Do you remember all those words you whispered into my sheets?
Have you found someone new to keep you warm at night
because I miss listening to the sound of you breathing as we sleep
and I just want your hand to find mine in the darkness one more time.
I’m driving down the road that leads to your house
But I turn left because someone else
Now lays on my side of the bed.
I wish you both the best
but I can’t help myself from
Wishing I could see your face again
And Wishing we could head back to your place
And wishing you found home in my arms.
I have a tendency to run from arms that are stretched open
for me. A tendency to think when people take
an interest in me, they only mean to pry me open with an oyster knife and leave
me empty.
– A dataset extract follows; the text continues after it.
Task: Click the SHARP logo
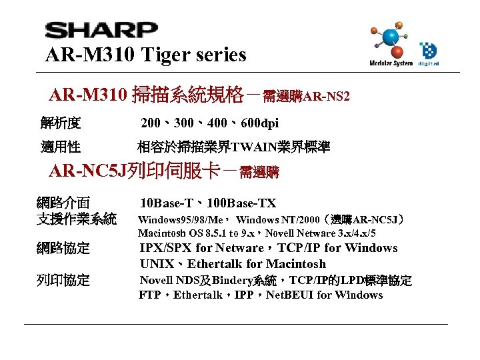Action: tap(101, 31)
Your past has taught you that anyone can leave if they want to try.
So you don’t pry and you don’t ask why, but you always stay
I hope it works out for you
And that she’s the love of your life.
But if there’s a chance for me
Just know I’m waiting on your call.
If love falls through
I’ll be there to catch you.
I miss you all the time
Can never get you off my mind
I’d come back to you in a heartbeat
If you ever opened your arms again.
And he’s calling my phone again
but I can’t tell him that I wish
He was you instead.
Its always worse at night baby
Always hate to be apart baby
Wish you would be mine baby
Wish you would take more
than just my time baby.
Well I’m getting on without you, baby
Even though I still miss you, baby
Men call me beautiful
and I call them back.
But no matter how I try
I’m still thinking of you
at the end of the day.
Hoping you’ll give us another shot.
We don’t have to think about tomorrow
Or our past
Just stay here with me
And feel my arms around you
Just take what you need in this moment
He holds me tight
and I wonder if he’ll love me past tonight.
I fill my head with nonsense
Wishing we could be
More than just a you and a me.
I’m searching your face
For any clue of what’s going on behind those eyes?